EXERCISE DIRECTIONS:
Rewrite all of the material below, swapping "Instruction" for "Command" everywhere it appears and leaving everything else untouched.

### SUPPLIED MATERIAL

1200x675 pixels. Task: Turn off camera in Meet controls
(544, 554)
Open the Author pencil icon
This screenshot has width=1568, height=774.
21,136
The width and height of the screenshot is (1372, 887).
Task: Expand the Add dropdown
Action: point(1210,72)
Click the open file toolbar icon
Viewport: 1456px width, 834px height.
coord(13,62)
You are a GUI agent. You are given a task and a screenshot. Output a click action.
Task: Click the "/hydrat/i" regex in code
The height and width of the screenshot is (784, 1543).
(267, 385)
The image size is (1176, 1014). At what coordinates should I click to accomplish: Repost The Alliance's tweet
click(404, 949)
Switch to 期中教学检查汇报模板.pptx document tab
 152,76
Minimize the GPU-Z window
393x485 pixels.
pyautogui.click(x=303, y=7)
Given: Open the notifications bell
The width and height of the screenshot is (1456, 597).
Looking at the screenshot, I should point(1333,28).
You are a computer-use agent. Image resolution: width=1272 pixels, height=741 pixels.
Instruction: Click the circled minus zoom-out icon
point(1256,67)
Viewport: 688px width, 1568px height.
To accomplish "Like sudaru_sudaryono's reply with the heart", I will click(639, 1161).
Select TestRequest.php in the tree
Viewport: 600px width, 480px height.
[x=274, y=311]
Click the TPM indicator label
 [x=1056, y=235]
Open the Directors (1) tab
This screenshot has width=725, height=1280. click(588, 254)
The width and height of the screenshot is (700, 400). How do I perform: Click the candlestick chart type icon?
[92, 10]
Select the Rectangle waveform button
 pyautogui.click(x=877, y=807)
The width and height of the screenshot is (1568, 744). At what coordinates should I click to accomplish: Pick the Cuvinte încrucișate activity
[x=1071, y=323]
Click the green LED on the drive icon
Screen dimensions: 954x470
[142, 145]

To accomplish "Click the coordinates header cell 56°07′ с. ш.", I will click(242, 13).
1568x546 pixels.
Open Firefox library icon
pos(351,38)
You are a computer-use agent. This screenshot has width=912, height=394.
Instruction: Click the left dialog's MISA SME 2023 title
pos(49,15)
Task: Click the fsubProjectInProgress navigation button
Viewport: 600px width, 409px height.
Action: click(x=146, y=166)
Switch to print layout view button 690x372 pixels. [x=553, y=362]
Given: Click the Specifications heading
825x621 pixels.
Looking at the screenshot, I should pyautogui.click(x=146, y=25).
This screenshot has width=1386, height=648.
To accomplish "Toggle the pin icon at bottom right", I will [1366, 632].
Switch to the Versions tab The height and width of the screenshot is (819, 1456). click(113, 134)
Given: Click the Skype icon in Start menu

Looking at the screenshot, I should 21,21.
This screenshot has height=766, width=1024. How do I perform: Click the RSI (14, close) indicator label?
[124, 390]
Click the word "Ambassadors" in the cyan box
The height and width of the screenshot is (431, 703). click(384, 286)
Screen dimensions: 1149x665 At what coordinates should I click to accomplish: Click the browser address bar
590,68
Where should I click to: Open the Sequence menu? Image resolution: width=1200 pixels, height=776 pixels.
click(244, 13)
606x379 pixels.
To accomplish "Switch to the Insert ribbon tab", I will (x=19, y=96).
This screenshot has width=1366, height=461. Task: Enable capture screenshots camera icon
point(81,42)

######

OUTPUT:
1200x675 pixels. Task: Turn off camera in Meet controls
(544, 554)
Open the Author pencil icon
This screenshot has width=1568, height=774.
21,136
The width and height of the screenshot is (1372, 887).
Task: Expand the Add dropdown
Action: point(1210,72)
Click the open file toolbar icon
Viewport: 1456px width, 834px height.
coord(13,62)
You are a GUI agent. You are given a task and a screenshot. Output a click action.
Task: Click the "/hydrat/i" regex in code
The height and width of the screenshot is (784, 1543).
(267, 385)
The image size is (1176, 1014). At what coordinates should I click to accomplish: Repost The Alliance's tweet
click(404, 949)
Switch to 期中教学检查汇报模板.pptx document tab
 152,76
Minimize the GPU-Z window
393x485 pixels.
pyautogui.click(x=303, y=7)
Given: Open the notifications bell
The width and height of the screenshot is (1456, 597).
Looking at the screenshot, I should point(1333,28).
You are a computer-use agent. Image resolution: width=1272 pixels, height=741 pixels.
Command: Click the circled minus zoom-out icon
point(1256,67)
Viewport: 688px width, 1568px height.
To accomplish "Like sudaru_sudaryono's reply with the heart", I will click(639, 1161).
Select TestRequest.php in the tree
Viewport: 600px width, 480px height.
[x=274, y=311]
Click the TPM indicator label
 [x=1056, y=235]
Open the Directors (1) tab
This screenshot has width=725, height=1280. click(588, 254)
The width and height of the screenshot is (700, 400). How do I perform: Click the candlestick chart type icon?
[92, 10]
Select the Rectangle waveform button
 pyautogui.click(x=877, y=807)
The width and height of the screenshot is (1568, 744). At what coordinates should I click to accomplish: Pick the Cuvinte încrucișate activity
[x=1071, y=323]
Click the green LED on the drive icon
Screen dimensions: 954x470
[142, 145]

To accomplish "Click the coordinates header cell 56°07′ с. ш.", I will click(242, 13).
1568x546 pixels.
Open Firefox library icon
pos(351,38)
You are a computer-use agent. This screenshot has width=912, height=394.
Command: Click the left dialog's MISA SME 2023 title
pos(49,15)
Task: Click the fsubProjectInProgress navigation button
Viewport: 600px width, 409px height.
Action: click(x=146, y=166)
Switch to print layout view button 690x372 pixels. [x=553, y=362]
Given: Click the Specifications heading
825x621 pixels.
Looking at the screenshot, I should pyautogui.click(x=146, y=25).
This screenshot has width=1386, height=648.
To accomplish "Toggle the pin icon at bottom right", I will [1366, 632].
Switch to the Versions tab The height and width of the screenshot is (819, 1456). click(113, 134)
Given: Click the Skype icon in Start menu

Looking at the screenshot, I should 21,21.
This screenshot has height=766, width=1024. How do I perform: Click the RSI (14, close) indicator label?
[124, 390]
Click the word "Ambassadors" in the cyan box
The height and width of the screenshot is (431, 703). click(384, 286)
Screen dimensions: 1149x665 At what coordinates should I click to accomplish: Click the browser address bar
590,68
Where should I click to: Open the Sequence menu? Image resolution: width=1200 pixels, height=776 pixels.
click(244, 13)
606x379 pixels.
To accomplish "Switch to the Insert ribbon tab", I will (x=19, y=96).
This screenshot has width=1366, height=461. Task: Enable capture screenshots camera icon
point(81,42)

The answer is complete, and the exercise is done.